Exercise requirements =>
In the records below, pick out all lines containing the word "情人多情".

Records provided =>
"""

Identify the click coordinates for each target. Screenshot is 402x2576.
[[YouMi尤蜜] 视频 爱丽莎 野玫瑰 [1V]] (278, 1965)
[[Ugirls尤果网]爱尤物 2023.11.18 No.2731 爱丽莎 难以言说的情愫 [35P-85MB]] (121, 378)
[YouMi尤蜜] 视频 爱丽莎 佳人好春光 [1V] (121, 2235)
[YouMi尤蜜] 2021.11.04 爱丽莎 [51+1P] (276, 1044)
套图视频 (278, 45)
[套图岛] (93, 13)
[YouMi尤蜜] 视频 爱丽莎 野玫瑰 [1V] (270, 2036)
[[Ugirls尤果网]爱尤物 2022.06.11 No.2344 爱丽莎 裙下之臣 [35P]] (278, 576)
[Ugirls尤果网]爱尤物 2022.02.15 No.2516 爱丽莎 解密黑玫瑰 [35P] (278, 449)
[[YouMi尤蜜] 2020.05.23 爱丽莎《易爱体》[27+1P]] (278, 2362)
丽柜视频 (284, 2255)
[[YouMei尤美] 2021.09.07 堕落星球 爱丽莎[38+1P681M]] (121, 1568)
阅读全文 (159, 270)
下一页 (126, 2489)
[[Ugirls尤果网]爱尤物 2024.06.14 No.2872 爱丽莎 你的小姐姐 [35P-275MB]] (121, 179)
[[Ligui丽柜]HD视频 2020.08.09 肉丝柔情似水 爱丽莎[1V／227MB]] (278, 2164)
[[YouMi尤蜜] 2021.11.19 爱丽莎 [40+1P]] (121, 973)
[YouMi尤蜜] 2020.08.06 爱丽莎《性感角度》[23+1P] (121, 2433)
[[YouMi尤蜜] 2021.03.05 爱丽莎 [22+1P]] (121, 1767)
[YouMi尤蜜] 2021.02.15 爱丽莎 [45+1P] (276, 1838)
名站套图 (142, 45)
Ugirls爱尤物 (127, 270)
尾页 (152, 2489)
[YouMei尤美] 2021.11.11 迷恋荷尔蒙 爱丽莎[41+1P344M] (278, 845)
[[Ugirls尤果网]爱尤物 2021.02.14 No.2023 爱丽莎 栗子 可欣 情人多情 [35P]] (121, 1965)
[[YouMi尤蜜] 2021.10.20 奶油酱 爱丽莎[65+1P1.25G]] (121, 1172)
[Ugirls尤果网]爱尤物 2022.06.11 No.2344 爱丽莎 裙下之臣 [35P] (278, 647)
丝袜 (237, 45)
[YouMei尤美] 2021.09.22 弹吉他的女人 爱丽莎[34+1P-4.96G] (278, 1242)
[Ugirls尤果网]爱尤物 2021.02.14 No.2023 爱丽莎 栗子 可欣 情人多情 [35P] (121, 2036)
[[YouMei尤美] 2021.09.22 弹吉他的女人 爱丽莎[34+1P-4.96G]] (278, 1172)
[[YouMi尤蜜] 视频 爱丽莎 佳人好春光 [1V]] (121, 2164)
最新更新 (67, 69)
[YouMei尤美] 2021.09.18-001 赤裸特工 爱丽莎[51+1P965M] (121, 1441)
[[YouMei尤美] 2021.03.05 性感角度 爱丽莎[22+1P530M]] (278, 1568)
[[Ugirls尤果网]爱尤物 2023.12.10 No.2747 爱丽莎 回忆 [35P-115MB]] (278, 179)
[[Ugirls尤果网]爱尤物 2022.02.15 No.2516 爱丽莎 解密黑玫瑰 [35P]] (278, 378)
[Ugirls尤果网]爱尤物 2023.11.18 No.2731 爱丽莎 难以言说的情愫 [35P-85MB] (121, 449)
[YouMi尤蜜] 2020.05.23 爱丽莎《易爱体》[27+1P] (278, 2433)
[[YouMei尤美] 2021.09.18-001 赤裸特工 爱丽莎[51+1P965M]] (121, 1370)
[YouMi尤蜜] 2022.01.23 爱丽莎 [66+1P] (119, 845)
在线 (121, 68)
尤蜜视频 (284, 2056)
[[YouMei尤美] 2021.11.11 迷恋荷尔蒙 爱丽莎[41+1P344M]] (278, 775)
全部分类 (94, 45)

"""
"""

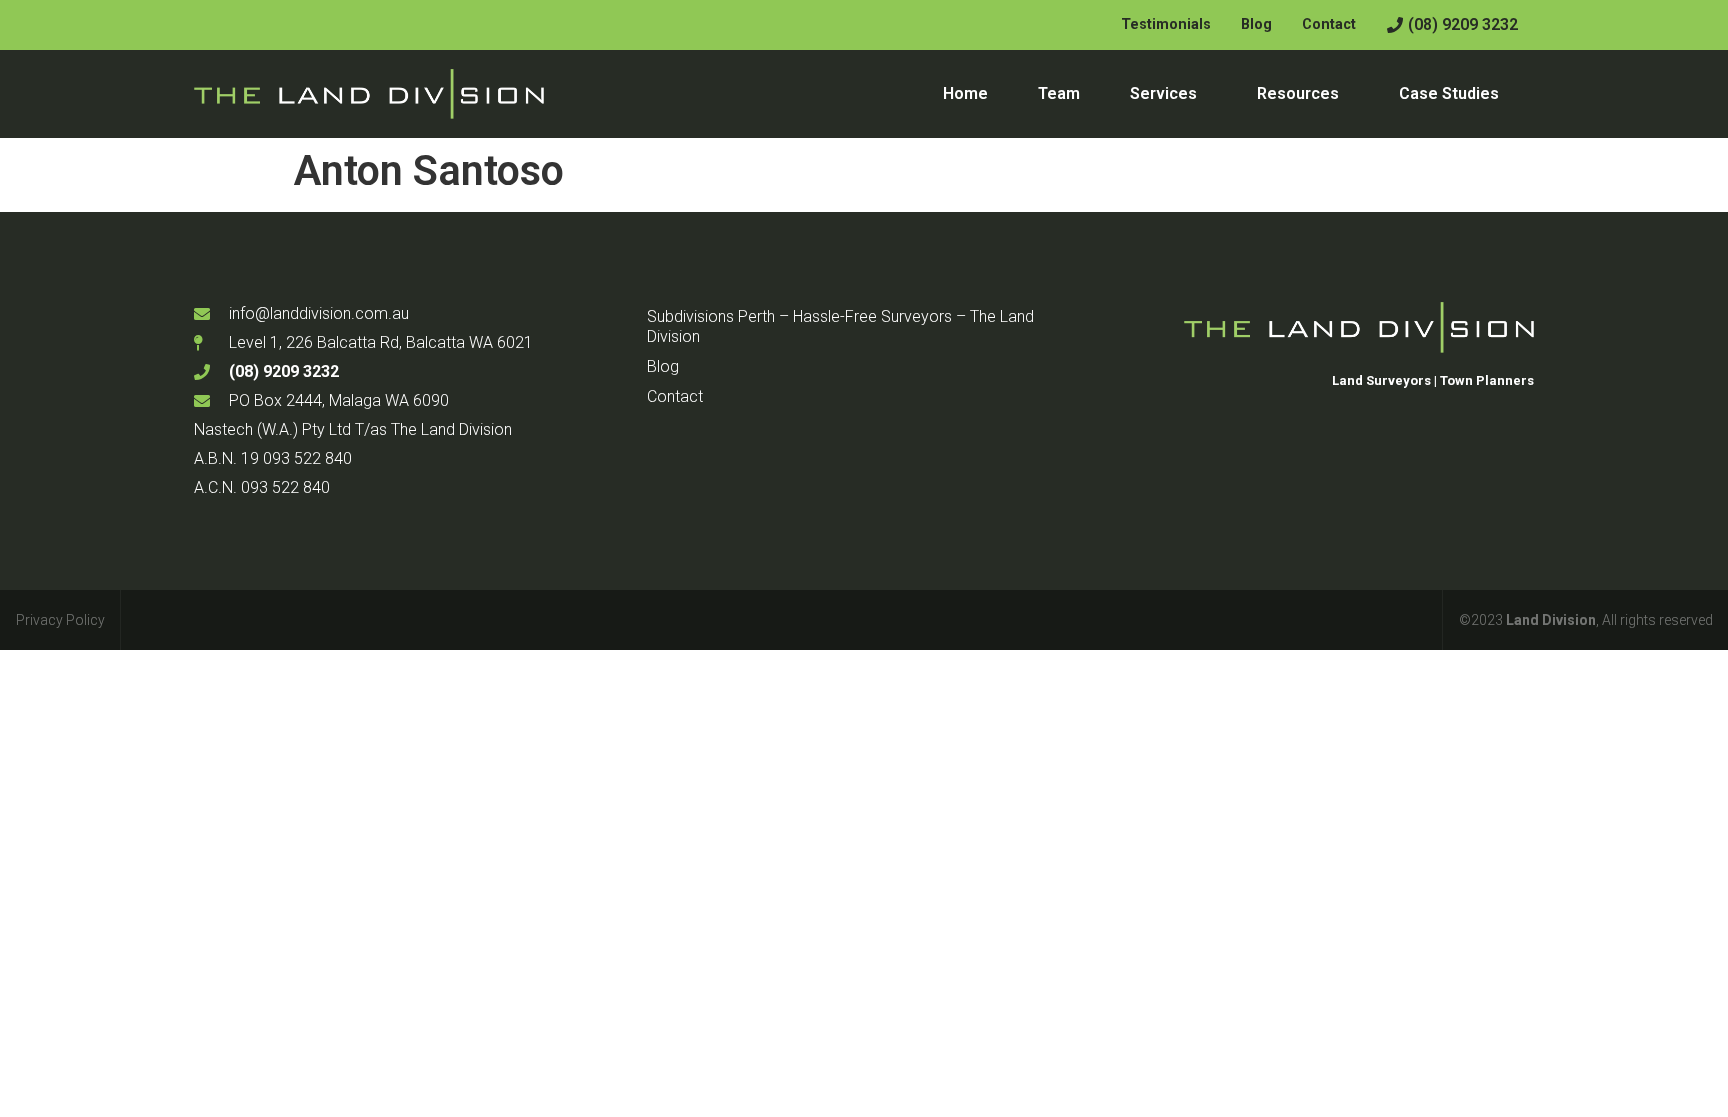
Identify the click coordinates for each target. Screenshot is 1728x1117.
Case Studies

"""

Result of this task =>
[[Ugirls尤果网]爱尤物 2021.02.14 No.2023 爱丽莎 栗子 可欣 情人多情 [35P]] (121, 1965)
[Ugirls尤果网]爱尤物 2021.02.14 No.2023 爱丽莎 栗子 可欣 情人多情 [35P] (121, 2036)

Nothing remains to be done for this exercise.